In Wien ist eine Anmeldung für die Impfzentren oder bei niedergelassenen Ärzten verpflichtend. Termine sind ab morgen, Dienstag, zu haben, teilte Bürgermeister Ludwig mit. Die Freigabe der Drittimpfung nach sechs Monaten gilt bereits ab dem Alter von zwölf Jahren, bestätigte ein Sprecher von Gesundheitsstadtrat Peter Hacker (SPÖ) auf APA-Nachfrage. Bisher gab es Abstufungen nach Alter und Risikogruppe mit empfohlenen Auffrischungszeiträumen von bis zu neun bis zwölf Monaten für Erwachsene. Bei einer Einzeldosis mit dem Vakzin von Johnson & Johnson ist weiterhin ab 28 Tagen nach der Impfung eine Auffrischung mit einem mRNA-Impfstoff empfohlen.

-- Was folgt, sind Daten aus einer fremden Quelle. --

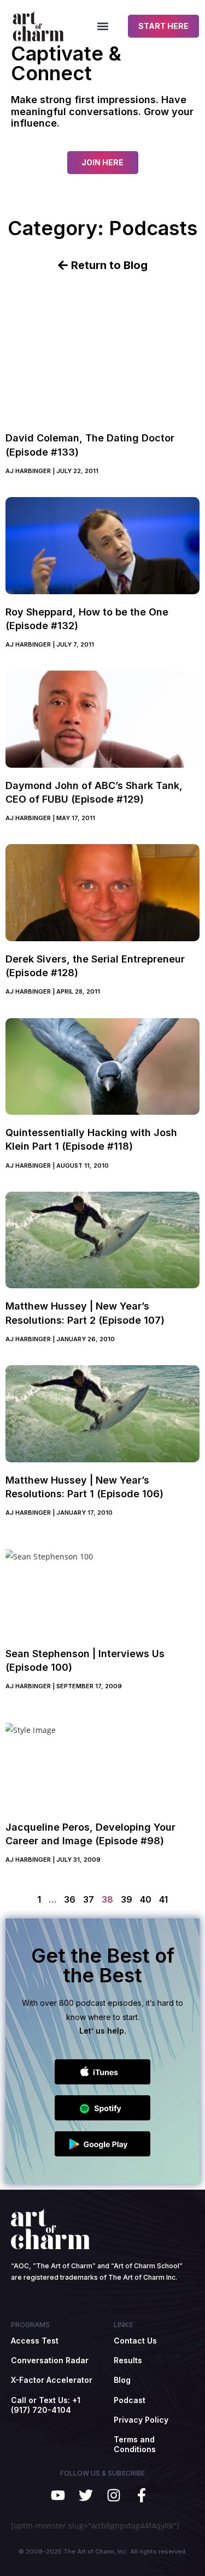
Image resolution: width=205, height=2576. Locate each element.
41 (163, 1899)
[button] (102, 26)
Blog (122, 2379)
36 (69, 1899)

„Wir wissen, dass die Impfwirkung nachlässt und dass daher ein dritter Stich notwendig ist“, appellierte Ludwig an alle Wienerinnen und Wiener, sich unbedingt nach sechs Monaten wieder impfen zu lassen, denn „nur dann kommen wir sicher durch die Pandemie“. Auch Ärztekammerpräsident Thomas Szekeres rief dazu auf, das Impfangebot der Stadt Wien sowie der niedergelassenen Ärztinnen und Ärzte wahrzunehmen.

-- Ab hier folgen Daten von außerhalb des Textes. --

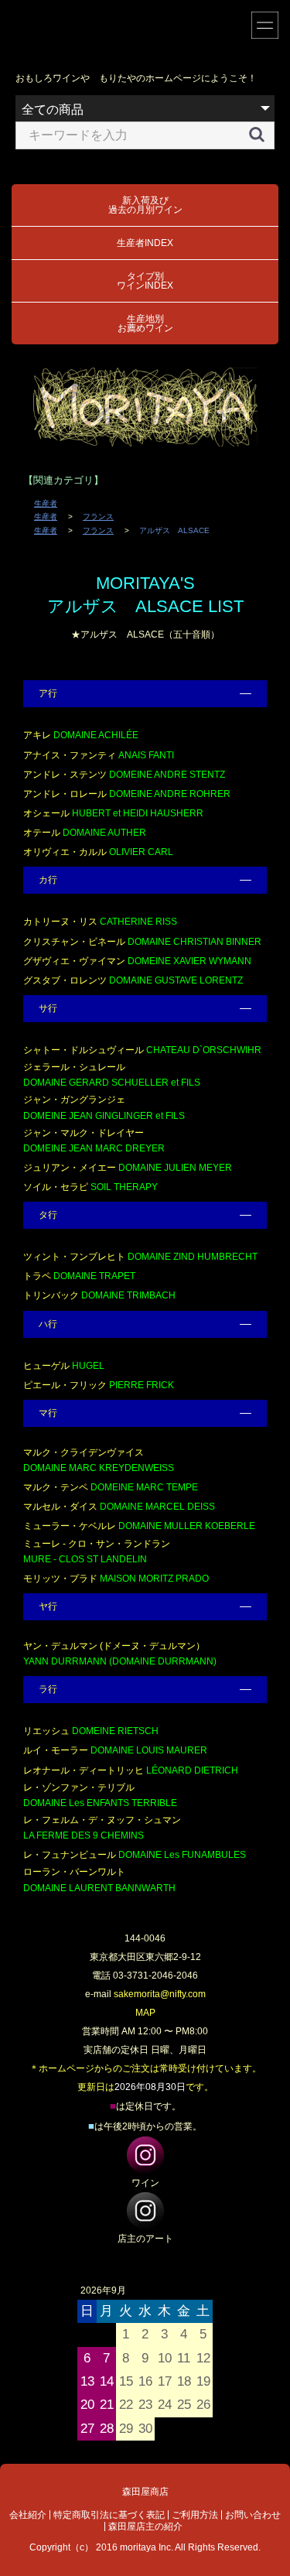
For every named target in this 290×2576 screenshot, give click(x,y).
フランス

„Aggressivere Delta-Variante dominiert“

„Die aggressivere Delta-Variante des Corona-Virus dominiert mittlerweile das Infektionsgeschehen“, warnte der stellvertretende Präsident der Wiener Ärztekammer Johannes Steinhart, „umso wichtiger ist daher die Auffrischungsimpfung, vor allem für Personen, die bereits zu Anfang des Jahres ihre erste und zweite Impfdosis erhalten haben.“

Besonders wichtig sei sie für ältere Menschen, Pflegeheimbewohner, für Menschen mit bestimmten Vorerkrankungen oder einem geschwächten Immunsystem, aber auch für Personen in Gesundheitsberufen, die Anfang des Jahres erstmals geimpft wurden.

Nachlassen der Impfwirkung nach sechs Monaten

Der Vorstand der Universitätsklinik für klinische Pharmakologie der Medizin-Uni Wien, Markus Zeitlinger, sowie der Mikrobiologe Michael Wagner sprachen sich indes gegenüber der APA klar für eine Empfehlung zum „Dritten Stich“ für alle Personen ab 18 Jahren bei der Corona-Impfung aus. Die Infektionszahlen werden zwar aktuell ganz eindeutig von den Ungeimpften getrieben, „aber man sieht, dass es auch bei den Durchbruchsinfektionen (bei Geimpften, Anm.) nach oben geht“, so Zeitlinger. Er rechnet mit einer nachhaltigeren Wirkung des Drittstichs als nach den ersten beiden Impfungen.

Wagner betonte im APA-Interview, dass sechs Monate nach dem Zweitstich schon ein deutliches Nachlassen der Impfwirkung zu verzeichnen sei. Vor allem der Schutz vor einer Ansteckung (und damit einer möglichen Weitergabe) gehe dann „sehr weit runter“, auch bei Jüngeren. Österreich würde im Winter stark profitieren, wenn sich jetzt möglichst viele den dritten Stich holen. Um die Weitergabe zu verhindern, plädiert Wagner vehement dafür, dass sich auch Geimpfte regelmäßig (PCR-)testen, vor allem wenn sie sich mit vielen anderen Personen in Innenräumen aufhalten oder mit Risikogruppen zu tun haben.